I have been a teacher for 29 years, a Headteacher for 14 years and, at the age of 53, this much I know about the golden thread made real in a moment of pedagogic magic!

Re-presenting a moment in time using words alone is difficult, but what I saw for a couple of minutes in a science classroom one morning earlier this week, when I popped in unannounced, is worth attempting to capture.

We have been training our teachers about teaching to improve students’ vocabulary – not the usual “key words list” stuff, but how to teach students of all prior attainment how to interrogate the language they use so that they can understand words they have never encountered before in order to deepen their understanding of the subject they are learning.

The passage below is an example of how an evidence-based CPD session a month ago impacted upon students’ learning. It’s the elusive golden thread from intervention to outcomes, witnessed by chance on a wet Tuesday morning in November…

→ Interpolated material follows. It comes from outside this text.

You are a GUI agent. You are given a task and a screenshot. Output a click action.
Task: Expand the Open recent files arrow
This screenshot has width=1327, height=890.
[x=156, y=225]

Alistair, a young teacher in the early stages of his career, is introducing his Year 7 class of thirty mixed attainment students to the concept of “diffusion”. He is halfway through exploring the meaning of the scientific term in question…

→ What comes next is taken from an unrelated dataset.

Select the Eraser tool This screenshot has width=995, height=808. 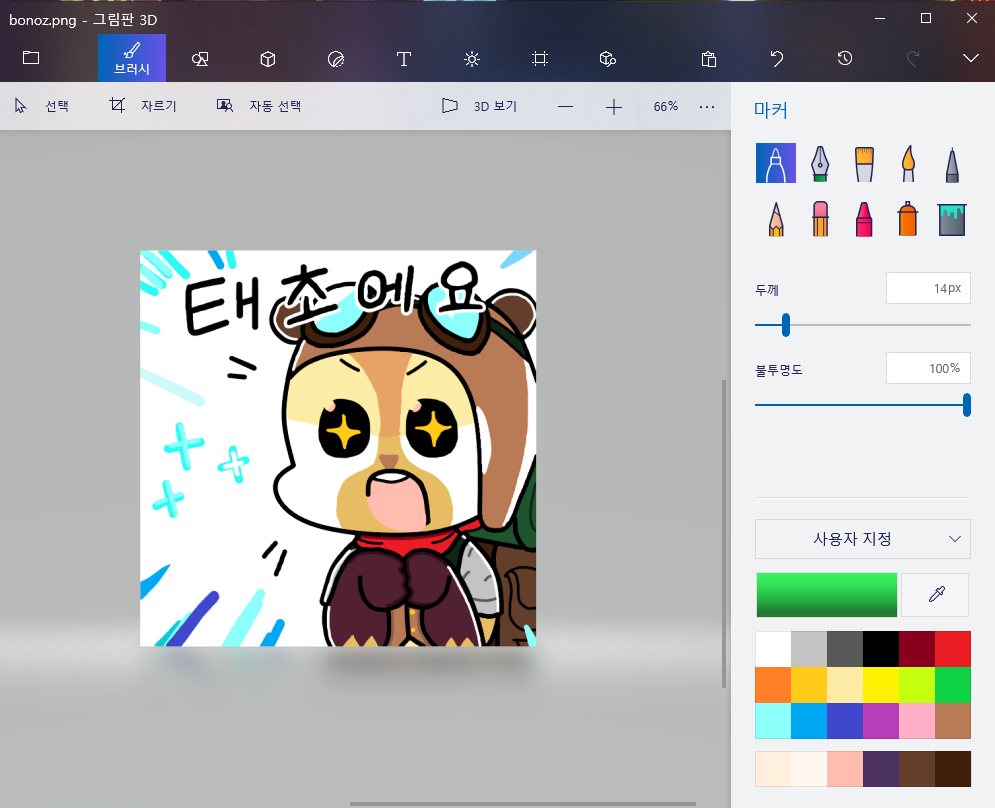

Alistair: (He has written the word “Diffusion” in large letters on the whiteboard with a number of annotations surrounding it) ‘So, from the second half of the word you get the word “fuse”. Well done James. Now, what does the word “fuse” mean?’

Tom: ‘Like a fuse on a bomb?’

Alistair: ‘Yes, that is one meaning of the word Tom, but we don’t want any bombs going off in here, do we?! Can anyone else think of a different meaning of the word “fuse”? Yes, Olivia…’

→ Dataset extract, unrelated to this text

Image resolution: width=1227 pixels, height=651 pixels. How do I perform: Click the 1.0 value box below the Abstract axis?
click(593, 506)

Olivia: ‘What about when things fuse together? They melt and get stuck.’

Alistair: ‘Yes, so “fuse” in the second half of the word “diffusion” relates to the idea of things joining closely together…so, what about the first half of the word, the prefix “di”?’

Leon: ‘It’s a bit like “dis”, if you “dis” someone.’

Alistair: ‘Good. So which other words use “dis” as a prefix?’

Leon: ‘“Dislike” and…um, “disappear”’

Alistair: ‘So, what does the “dis” mean Leon?’

Leon: ‘That you don’t do something, if you dislike something, you don’t like it.’

Alistair: ‘So, if you put those two things together, “dis” and “fuse” what you get is “don’t join together”. If you “don’t join together” what do you do?’

Chloe: (Spreading her arms out wide) ‘You spread out.’

Alistair: ‘And that is what diffusion means in science, when the molecules spread out. Now, in pairs, I want you to think about a smell you have smelt when you have been in your house but you haven’t been near the source of the smell. You have thirty seconds to chat with a partner. Go!’

After thirty seconds of chatter…

Alistair: ‘Amy, tell us about Darren’s example of when he smelt something in his house but he wasn’t near the source of the smell.’

Amy: ‘Well, his mum was cooking his tea and he could smell it even when he was in his bedroom.’

Alistair: ‘Darren, what was your mum cooking for your tea?’

Darren: ‘Pizza.’

Alistair: ‘So where were the molecules you smelt, most concentrated Darren?’

Darren: ‘In the oven where the pizza is cooking.’

Alistair: ‘And where are they least concentrated? Olivia?’

Olivia: ‘In his bedroom.’

Alistair: ‘So what has happened to those molecules?’

Amy: ‘Diffusion has made them spread out from the oven to the bedroom.’